● Aim of the exercise:
Write every line of the entries below as a JSON list of strings, one string per line, with blank lines and pictures left out.

● Material:

################

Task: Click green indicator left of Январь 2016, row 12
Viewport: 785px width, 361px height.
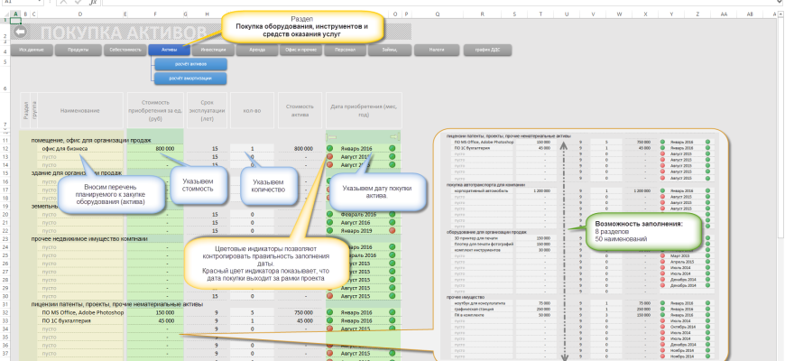Action: 331,148
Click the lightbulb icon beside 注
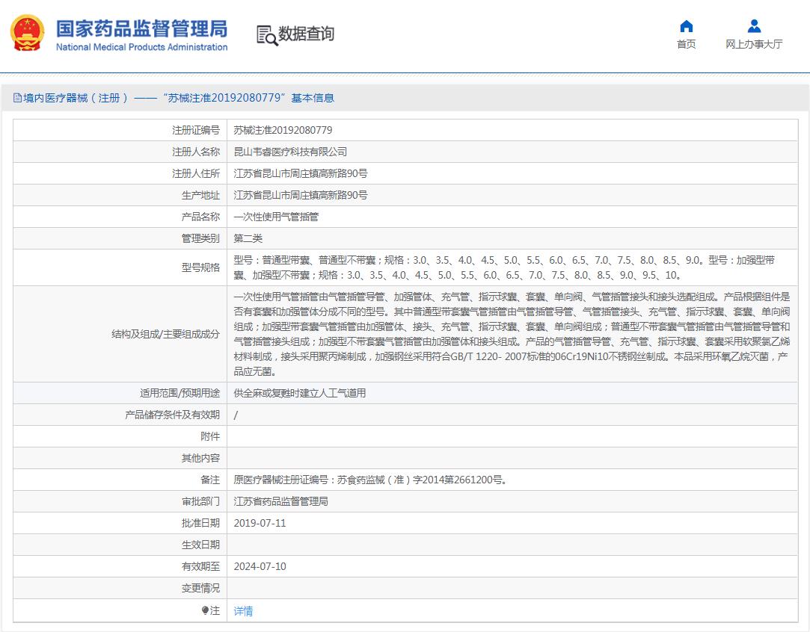Screen dimensions: 810x632 tap(205, 610)
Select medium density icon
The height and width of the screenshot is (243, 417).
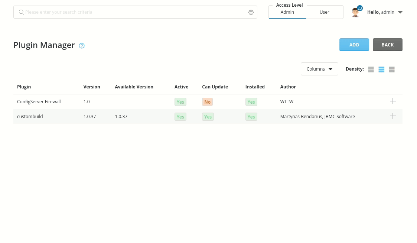[x=381, y=69]
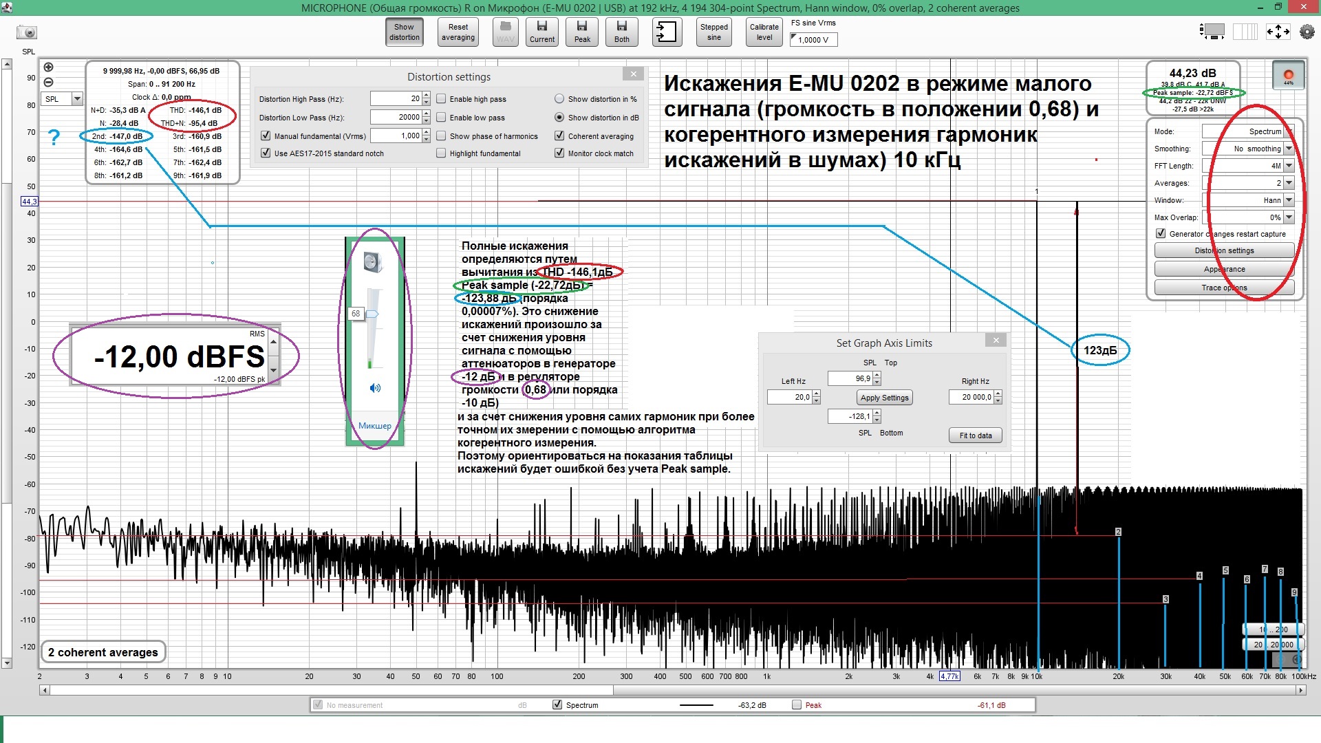Open the settings gear icon

(1307, 32)
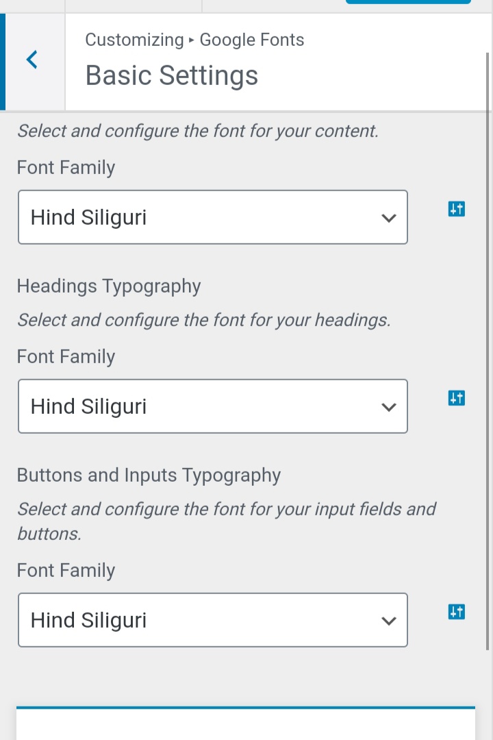Click the blue button at top right
Screen dimensions: 493x740
tap(408, 2)
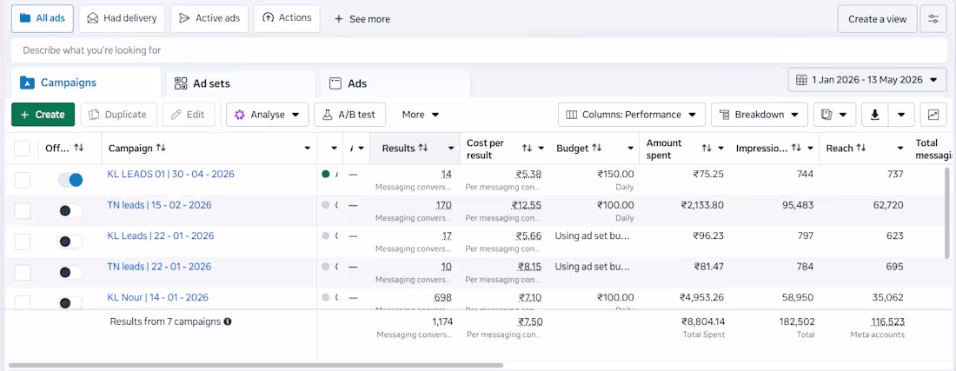Click the A/B test flask icon

(x=327, y=115)

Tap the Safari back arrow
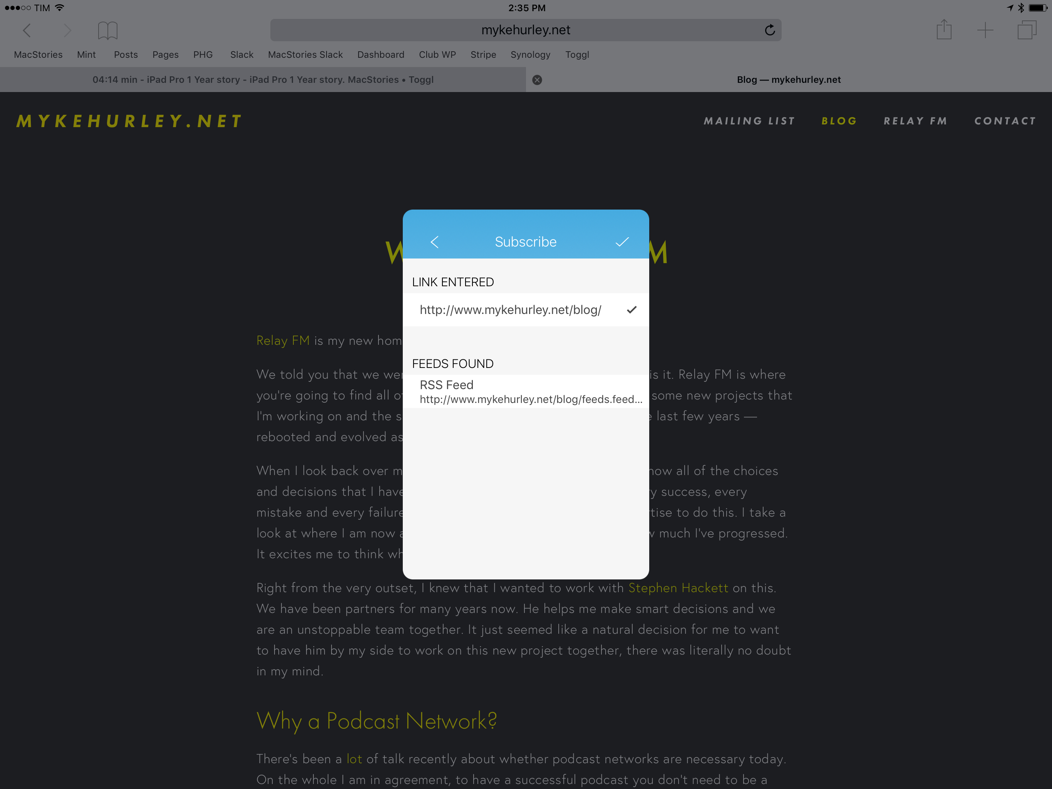[27, 30]
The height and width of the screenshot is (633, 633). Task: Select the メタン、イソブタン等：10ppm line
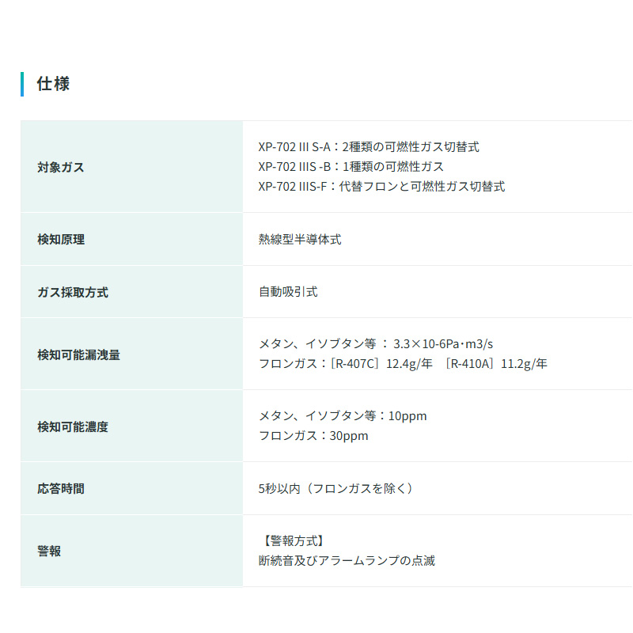pos(343,416)
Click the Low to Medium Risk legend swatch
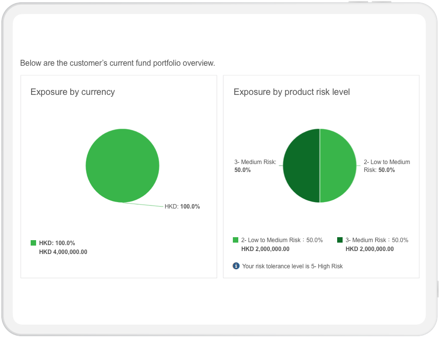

################

● Exercise answer:
[
  "Task: Click green indicator left of Январь 2016, row 12",
  "Viewport: 785px width, 361px height.",
  "Action: 331,148",
  "Click the lightbulb icon beside 注",
  "Screen dimensions: 810x632 tap(205, 610)",
  "Select medium density icon",
  "The height and width of the screenshot is (243, 417).",
  "[x=381, y=69]",
  "Open the settings gear icon",
  "(1307, 32)",
  "Click the blue button at top right",
  "Screen dimensions: 493x740",
  "tap(408, 2)",
  "Click the A/B test flask icon",
  "(x=327, y=115)",
  "Tap the Safari back arrow",
  "[27, 30]",
  "The height and width of the screenshot is (633, 633). Task: Select the メタン、イソブタン等：10ppm line",
  "pos(343,416)",
  "Click the Low to Medium Risk legend swatch"
]